The only two assignments of error which we feel called upon to consider at length are those which relate to the admission of evidence both of which involve technical error.
It was a necessary element of Miss Skene’s case to show that the team belonged to the company. To do this, as properly might be done, a witness was called to show that Mr. Cunningham, the local superintendent of the company, was at the scene within a few minutes of the accident, and identified the team as one belonging to Armour & Co. The question, which we think we ought to accept as intended to identify the team,' an identification competent to be proven by the admissions of the superintendent, was rather broad, as the witness was asked the general question as to what Cunningham said, and the witness replied: “This is Armour’s team that has done this, and we are liable.” Although there was no direct proof as to the relation which Cunningham sustained to the Armour & Co. business, it did appear in various ways that he assumed direction of affairs, and at the end of the trial the fact was not at all in controversy that he was local superintendent. Therefore the first part of the answer as to the identity of the team was com[243]*243petent as relating to something within the scope of his authority. Moreover, this part of the exception is based upon the merest fiction, becattse it was practically conceded before the trial ended that it was an Armour & Co. team that injured Miss Skene.. It was necessary, however, for the plaintiff at the outset to offer proofs tending to connect the injury with an Armour & Co. team, because it was a thing then apparently not conceded. This being so, it was not an unusual thing to allow that part of the answer of the superintendent to stand de bene, and, when upon the whole case it became a conceded fact without direct proof that he was local superintendent, so much of the answer as related to the identity of the team was rendered competent. But while that part of the exception relating to identity became mere fiction at the end of the trial, because it relates to a thing not remaining in controversy, it is still of significance upon the question as to what the purpose was in putting the original question. At the stage of the trial at which the question was asked, the matter of identity was something requiring proof, and we think it hardly reasonable to assume, because the fact of identity became a conceded fact later on, that the purpose of counsel was alone to develop the incompetent matter as to liability.
The last part of the answer as to liability was incompetent.

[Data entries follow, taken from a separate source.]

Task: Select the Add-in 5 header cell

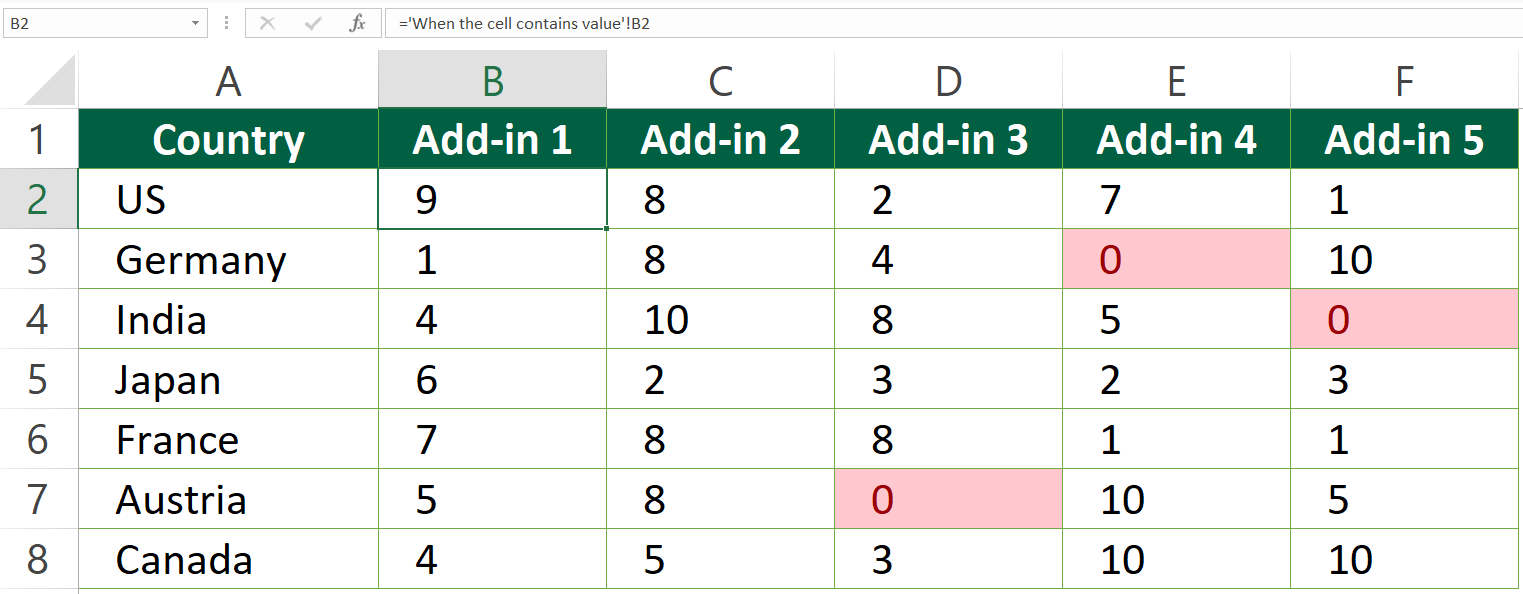Action: (1404, 139)
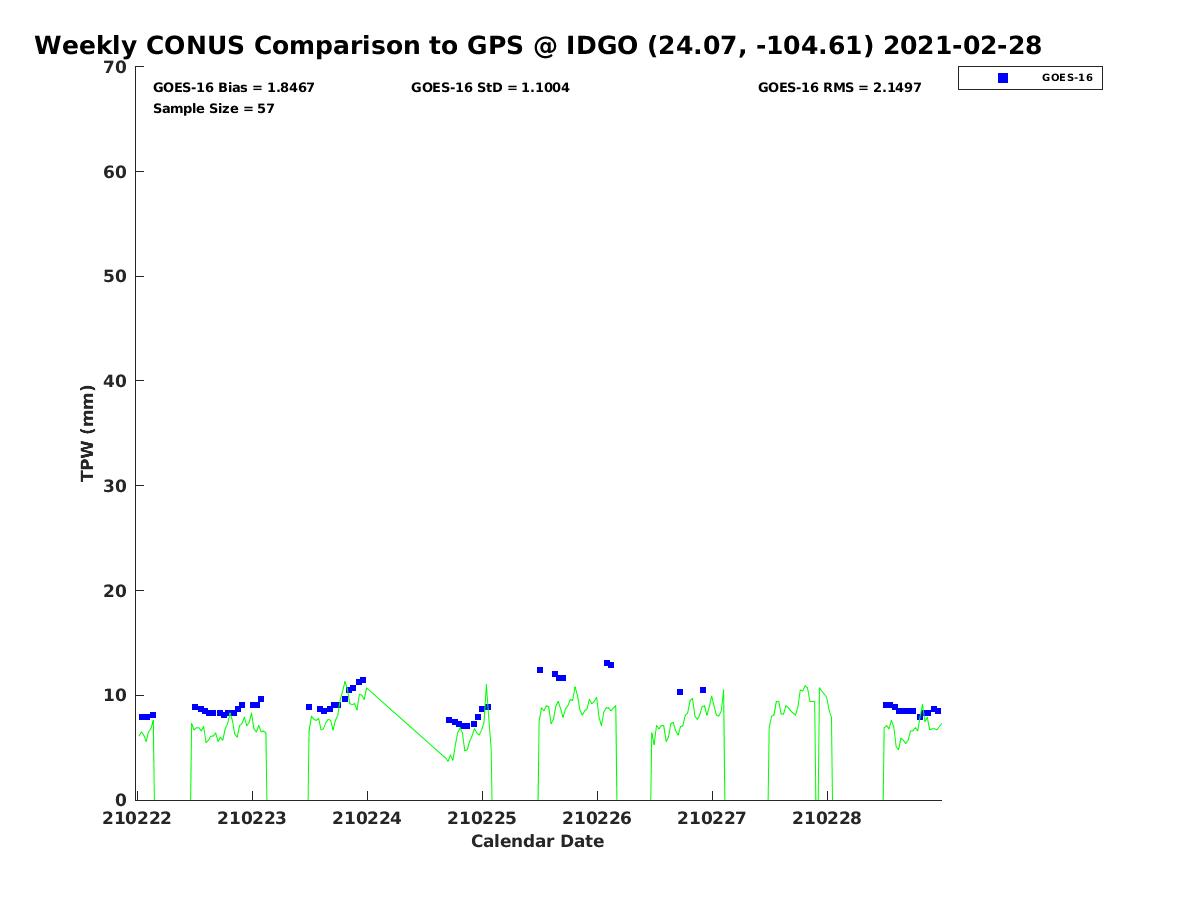Click the Calendar Date x-axis label

[x=537, y=842]
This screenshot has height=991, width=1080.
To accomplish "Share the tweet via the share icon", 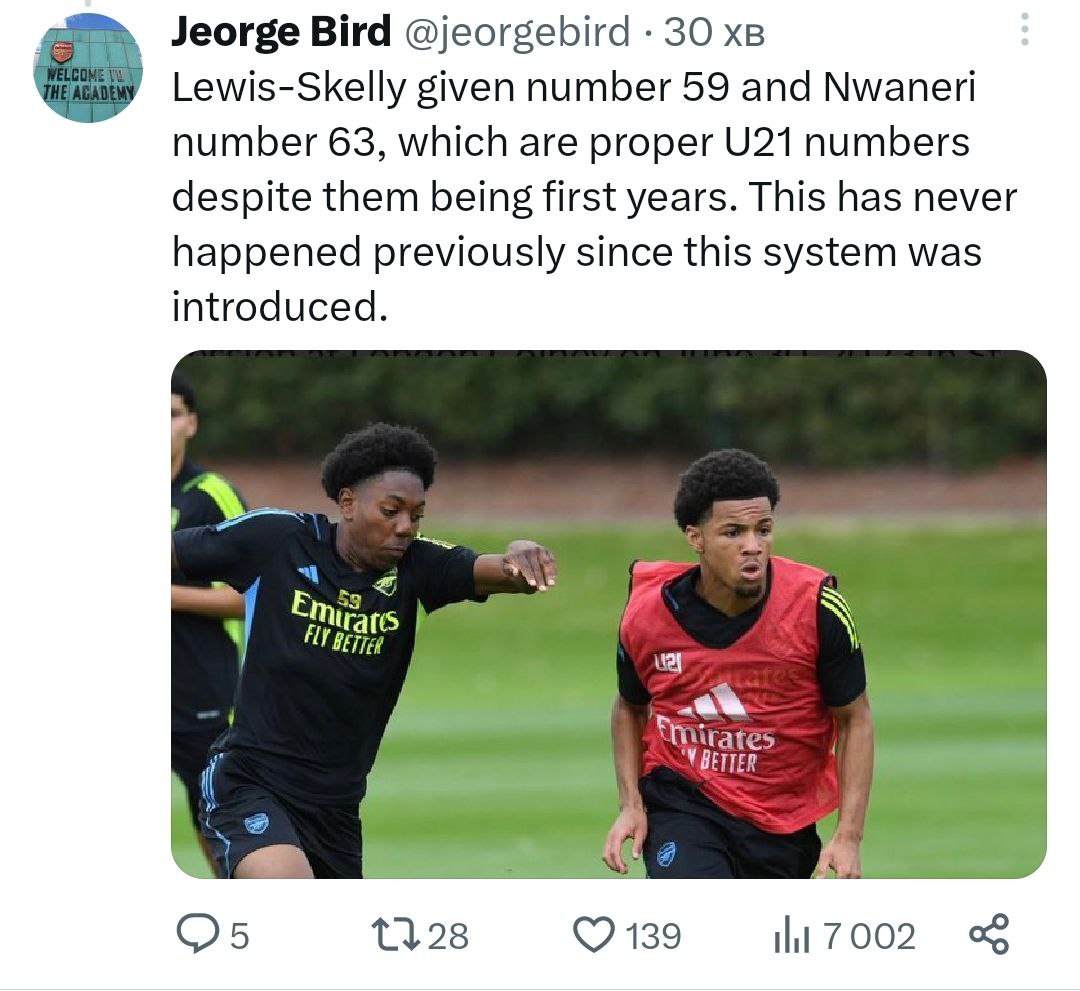I will (989, 935).
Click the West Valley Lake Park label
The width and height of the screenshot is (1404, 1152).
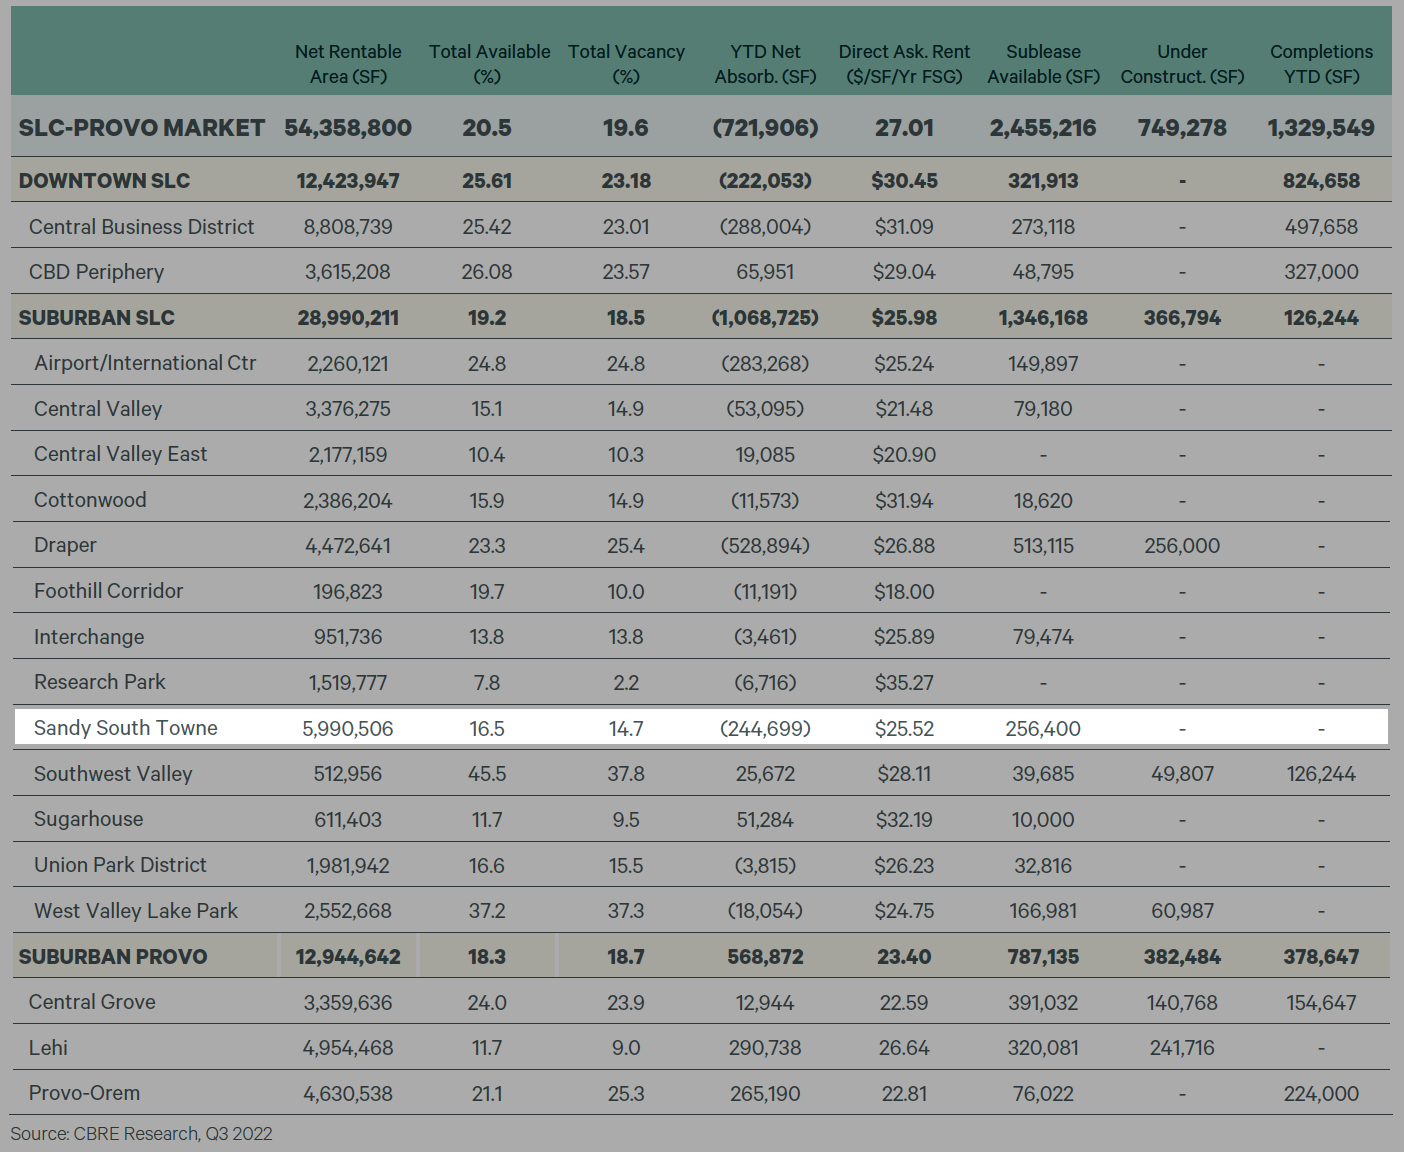coord(136,911)
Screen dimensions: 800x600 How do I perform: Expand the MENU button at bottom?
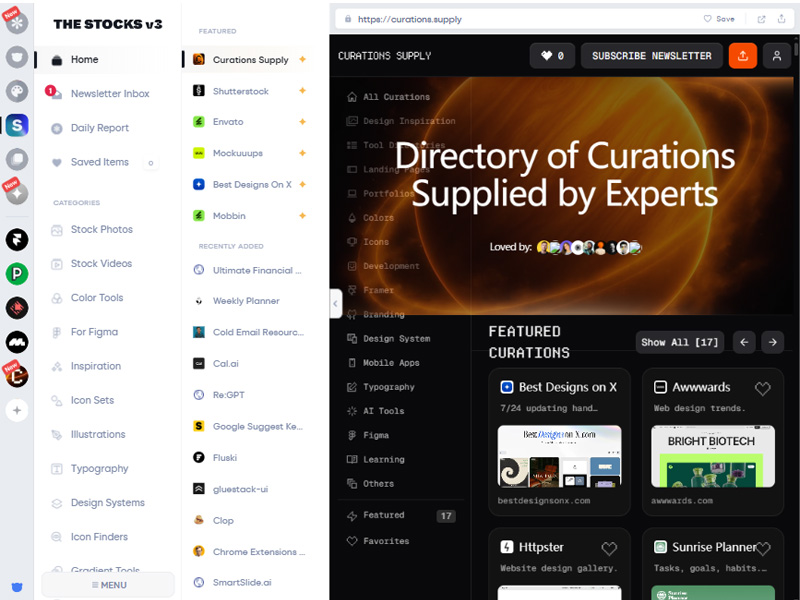pyautogui.click(x=108, y=585)

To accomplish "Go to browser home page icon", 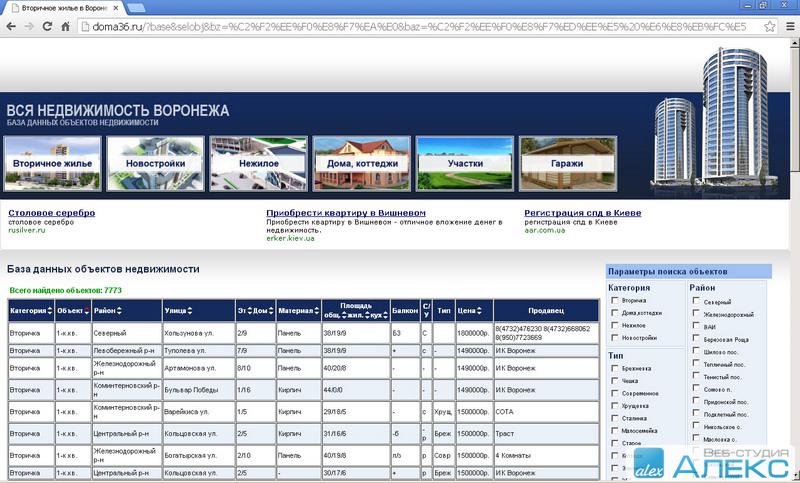I will click(x=65, y=26).
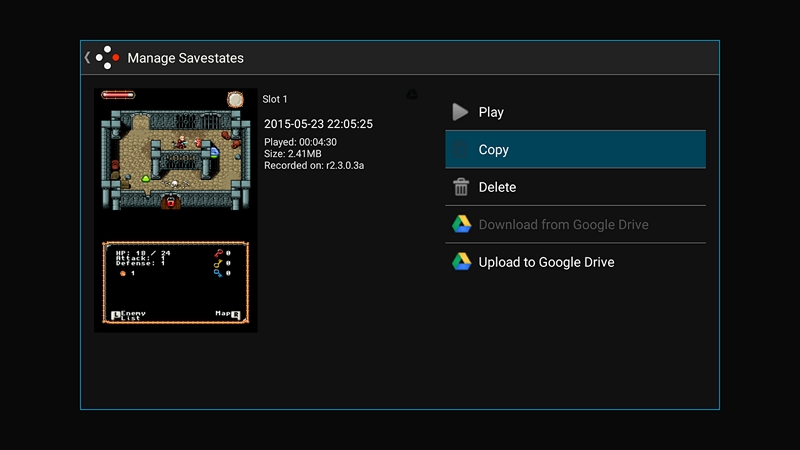800x450 pixels.
Task: Open the savestate screenshot thumbnail
Action: [x=176, y=210]
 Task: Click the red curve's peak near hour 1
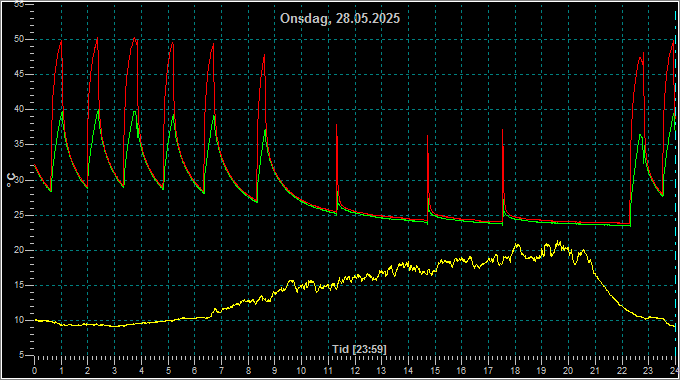pos(61,41)
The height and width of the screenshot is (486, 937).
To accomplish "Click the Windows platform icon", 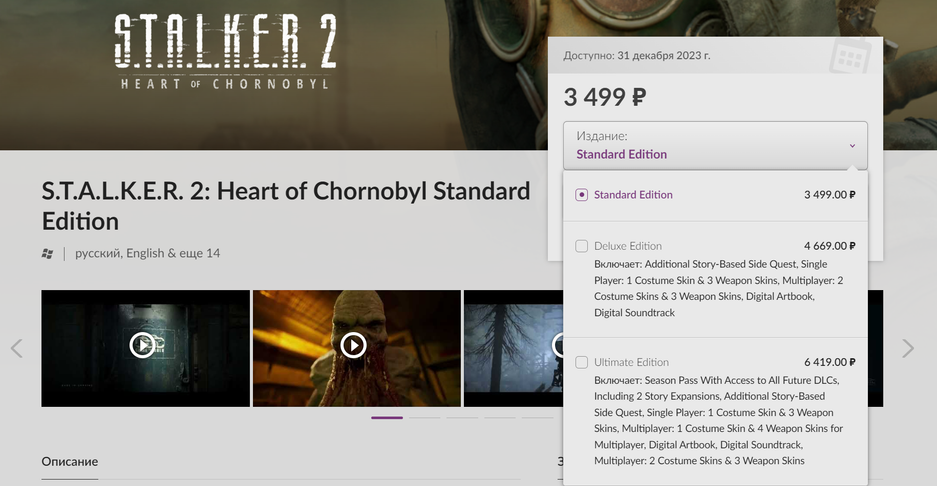I will [x=48, y=254].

But we think it only reasonable to assume that the incompetent part was not brought out intentionally. Objection was promptly made, and the court said: “I shall admit it de bene, and I shall instruct the jury that, without further testimony, it has no effect, and as to effect including liability it may not be of the least probative value.” Thus the court removed present consideration so far as it could, and left the answer to stand, to be made good as to the question of identity, provided Cunningham’s relation to the company should be established, at the same time making a distinction against that part which related to liability as something which might not be of the least probative force under any circumstances. Later, by way of instruction, the court limited the statement to the admission that the team belonged to the defendant, and expressly and emphatically told the jury that it could not at all be considered as an admission of liability. We think a formal and impressive statement of that kind by way of instruction is quite as effective in the direction of removing inadvertent, incompetent matter, especially when made m support of an admonition given at the moment of its. being delivered from the witness stand, as any of the various means adopted for relieving a trial from the influence of accidental and incompetent statements made in the hearing of a jury. Trials can only be as fair as “the lot of humanity will admit,” and it often happens that witnesses in answering, unwittingly and to the surprise of counsel, mix incompetent matter with the competent, and the only relief, as trials go, is through removing the effect by proper caution and admonition.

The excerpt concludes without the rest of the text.